**Exercise instructions:** Below are the entries. Transcribe exactly the lines from the one with "At what coordinates should I click to accomplish: Select the Lô" through the one with "Image resolution: width=767", ends included, and leave out all others.

**Extracted material:**
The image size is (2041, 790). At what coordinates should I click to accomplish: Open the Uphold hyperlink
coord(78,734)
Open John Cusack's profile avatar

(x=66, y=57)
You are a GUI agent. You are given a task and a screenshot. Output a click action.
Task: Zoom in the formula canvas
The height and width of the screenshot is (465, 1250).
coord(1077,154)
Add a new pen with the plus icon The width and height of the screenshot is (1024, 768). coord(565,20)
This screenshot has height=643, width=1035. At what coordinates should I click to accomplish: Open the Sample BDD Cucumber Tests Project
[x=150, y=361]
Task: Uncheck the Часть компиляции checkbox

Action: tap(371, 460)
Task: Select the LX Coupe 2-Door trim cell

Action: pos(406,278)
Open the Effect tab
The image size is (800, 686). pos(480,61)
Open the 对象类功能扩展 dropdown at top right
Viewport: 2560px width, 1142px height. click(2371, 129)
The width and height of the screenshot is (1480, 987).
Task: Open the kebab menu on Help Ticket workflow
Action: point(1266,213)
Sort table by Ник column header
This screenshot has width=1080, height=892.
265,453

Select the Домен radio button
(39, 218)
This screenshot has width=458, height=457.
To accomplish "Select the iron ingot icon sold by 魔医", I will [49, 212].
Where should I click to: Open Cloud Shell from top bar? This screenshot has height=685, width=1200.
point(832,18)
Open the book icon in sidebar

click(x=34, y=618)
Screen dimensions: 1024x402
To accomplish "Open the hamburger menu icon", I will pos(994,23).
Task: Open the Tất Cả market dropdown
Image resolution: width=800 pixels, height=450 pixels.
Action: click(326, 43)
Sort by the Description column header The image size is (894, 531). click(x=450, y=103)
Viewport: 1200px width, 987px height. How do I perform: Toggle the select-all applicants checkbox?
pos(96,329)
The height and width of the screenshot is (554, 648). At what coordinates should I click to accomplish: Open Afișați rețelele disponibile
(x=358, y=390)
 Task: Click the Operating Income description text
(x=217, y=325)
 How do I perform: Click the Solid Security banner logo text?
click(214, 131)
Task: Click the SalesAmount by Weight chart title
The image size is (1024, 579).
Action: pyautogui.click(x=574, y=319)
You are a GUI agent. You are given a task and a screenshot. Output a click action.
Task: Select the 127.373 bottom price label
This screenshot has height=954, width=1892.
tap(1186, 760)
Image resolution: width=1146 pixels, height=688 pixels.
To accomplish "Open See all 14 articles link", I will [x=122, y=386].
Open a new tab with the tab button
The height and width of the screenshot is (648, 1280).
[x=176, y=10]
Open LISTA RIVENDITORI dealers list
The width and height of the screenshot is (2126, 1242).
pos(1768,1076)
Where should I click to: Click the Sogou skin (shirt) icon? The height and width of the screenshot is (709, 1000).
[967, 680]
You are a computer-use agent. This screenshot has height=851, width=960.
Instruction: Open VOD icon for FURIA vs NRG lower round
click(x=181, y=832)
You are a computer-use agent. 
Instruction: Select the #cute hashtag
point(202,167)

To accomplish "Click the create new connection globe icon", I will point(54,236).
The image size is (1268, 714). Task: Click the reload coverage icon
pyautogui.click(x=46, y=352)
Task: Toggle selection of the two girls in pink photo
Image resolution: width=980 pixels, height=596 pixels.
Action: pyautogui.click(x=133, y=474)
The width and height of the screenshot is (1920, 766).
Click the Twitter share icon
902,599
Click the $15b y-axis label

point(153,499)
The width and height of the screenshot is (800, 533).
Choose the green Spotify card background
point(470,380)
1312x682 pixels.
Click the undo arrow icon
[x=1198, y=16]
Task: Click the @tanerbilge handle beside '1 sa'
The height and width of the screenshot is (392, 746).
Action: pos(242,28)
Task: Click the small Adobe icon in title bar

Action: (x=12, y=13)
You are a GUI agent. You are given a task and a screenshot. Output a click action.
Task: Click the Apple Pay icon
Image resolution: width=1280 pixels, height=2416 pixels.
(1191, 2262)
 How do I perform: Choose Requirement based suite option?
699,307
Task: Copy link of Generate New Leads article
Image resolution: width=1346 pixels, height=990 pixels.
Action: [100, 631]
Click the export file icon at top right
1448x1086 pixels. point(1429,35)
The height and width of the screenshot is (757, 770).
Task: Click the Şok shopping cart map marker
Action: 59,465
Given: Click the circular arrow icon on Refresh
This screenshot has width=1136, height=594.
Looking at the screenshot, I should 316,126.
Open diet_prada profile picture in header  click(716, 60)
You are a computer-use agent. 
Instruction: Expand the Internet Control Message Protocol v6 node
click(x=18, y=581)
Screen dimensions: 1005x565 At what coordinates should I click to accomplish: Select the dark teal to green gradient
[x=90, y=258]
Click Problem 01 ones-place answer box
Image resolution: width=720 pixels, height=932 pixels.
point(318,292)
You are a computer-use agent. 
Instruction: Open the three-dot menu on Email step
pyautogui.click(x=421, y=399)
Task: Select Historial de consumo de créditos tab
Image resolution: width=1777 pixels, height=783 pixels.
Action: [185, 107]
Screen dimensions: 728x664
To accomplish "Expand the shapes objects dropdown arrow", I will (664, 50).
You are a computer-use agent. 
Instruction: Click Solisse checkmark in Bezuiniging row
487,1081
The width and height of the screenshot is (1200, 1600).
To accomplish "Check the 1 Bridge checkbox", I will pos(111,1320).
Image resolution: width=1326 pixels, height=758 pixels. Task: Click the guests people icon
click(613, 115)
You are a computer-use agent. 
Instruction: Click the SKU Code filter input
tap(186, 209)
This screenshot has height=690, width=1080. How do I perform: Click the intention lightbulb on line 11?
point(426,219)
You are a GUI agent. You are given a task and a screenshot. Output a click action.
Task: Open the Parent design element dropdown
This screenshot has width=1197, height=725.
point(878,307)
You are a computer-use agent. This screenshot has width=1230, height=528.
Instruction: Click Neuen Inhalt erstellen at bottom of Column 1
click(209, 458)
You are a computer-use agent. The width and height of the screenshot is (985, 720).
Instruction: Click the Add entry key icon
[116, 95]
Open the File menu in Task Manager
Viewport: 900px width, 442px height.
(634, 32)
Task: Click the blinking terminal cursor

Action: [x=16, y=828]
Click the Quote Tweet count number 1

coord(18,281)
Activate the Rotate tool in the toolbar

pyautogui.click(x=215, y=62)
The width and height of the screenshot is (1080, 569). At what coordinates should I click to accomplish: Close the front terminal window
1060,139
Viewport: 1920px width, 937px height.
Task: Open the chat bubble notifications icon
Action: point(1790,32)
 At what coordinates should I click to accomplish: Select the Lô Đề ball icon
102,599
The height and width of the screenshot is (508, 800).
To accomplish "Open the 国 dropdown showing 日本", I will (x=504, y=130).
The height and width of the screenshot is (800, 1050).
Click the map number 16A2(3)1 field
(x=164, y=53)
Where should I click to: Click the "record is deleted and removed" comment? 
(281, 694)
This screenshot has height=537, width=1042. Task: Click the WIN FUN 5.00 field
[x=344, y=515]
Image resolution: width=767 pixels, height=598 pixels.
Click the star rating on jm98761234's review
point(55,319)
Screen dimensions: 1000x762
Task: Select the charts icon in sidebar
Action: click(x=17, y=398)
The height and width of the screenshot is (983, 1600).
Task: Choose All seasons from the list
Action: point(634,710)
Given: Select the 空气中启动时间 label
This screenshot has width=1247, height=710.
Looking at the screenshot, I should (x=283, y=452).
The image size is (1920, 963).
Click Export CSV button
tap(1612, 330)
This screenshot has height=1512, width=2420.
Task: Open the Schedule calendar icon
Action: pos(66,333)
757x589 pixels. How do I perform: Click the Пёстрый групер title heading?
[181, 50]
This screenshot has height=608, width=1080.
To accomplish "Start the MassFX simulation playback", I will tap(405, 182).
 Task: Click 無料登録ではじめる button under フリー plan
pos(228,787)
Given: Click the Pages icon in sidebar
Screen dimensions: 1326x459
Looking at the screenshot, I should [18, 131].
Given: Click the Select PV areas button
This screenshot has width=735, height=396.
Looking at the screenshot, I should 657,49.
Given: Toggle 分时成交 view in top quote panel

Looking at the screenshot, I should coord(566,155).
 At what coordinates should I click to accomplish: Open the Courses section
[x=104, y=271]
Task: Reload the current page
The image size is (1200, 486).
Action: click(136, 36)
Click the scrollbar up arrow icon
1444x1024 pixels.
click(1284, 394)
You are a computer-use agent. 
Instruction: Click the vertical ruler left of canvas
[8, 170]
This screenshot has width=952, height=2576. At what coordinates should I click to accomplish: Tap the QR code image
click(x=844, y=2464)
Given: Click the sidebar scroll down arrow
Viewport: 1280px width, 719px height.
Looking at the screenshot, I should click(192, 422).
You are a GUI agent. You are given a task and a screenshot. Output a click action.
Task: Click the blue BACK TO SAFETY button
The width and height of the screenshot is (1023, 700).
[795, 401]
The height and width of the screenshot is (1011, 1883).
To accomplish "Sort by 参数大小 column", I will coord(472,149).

**Answer to this exercise:**
 At what coordinates should I click to accomplish: Select the Lô Đề ball icon
102,599
The height and width of the screenshot is (508, 800).
To accomplish "Open the 国 dropdown showing 日本", I will (x=504, y=130).
The height and width of the screenshot is (800, 1050).
Click the map number 16A2(3)1 field
(x=164, y=53)
Where should I click to: Click the "record is deleted and removed" comment? 
(281, 694)
This screenshot has height=537, width=1042. Task: Click the WIN FUN 5.00 field
[x=344, y=515]
Image resolution: width=767 pixels, height=598 pixels.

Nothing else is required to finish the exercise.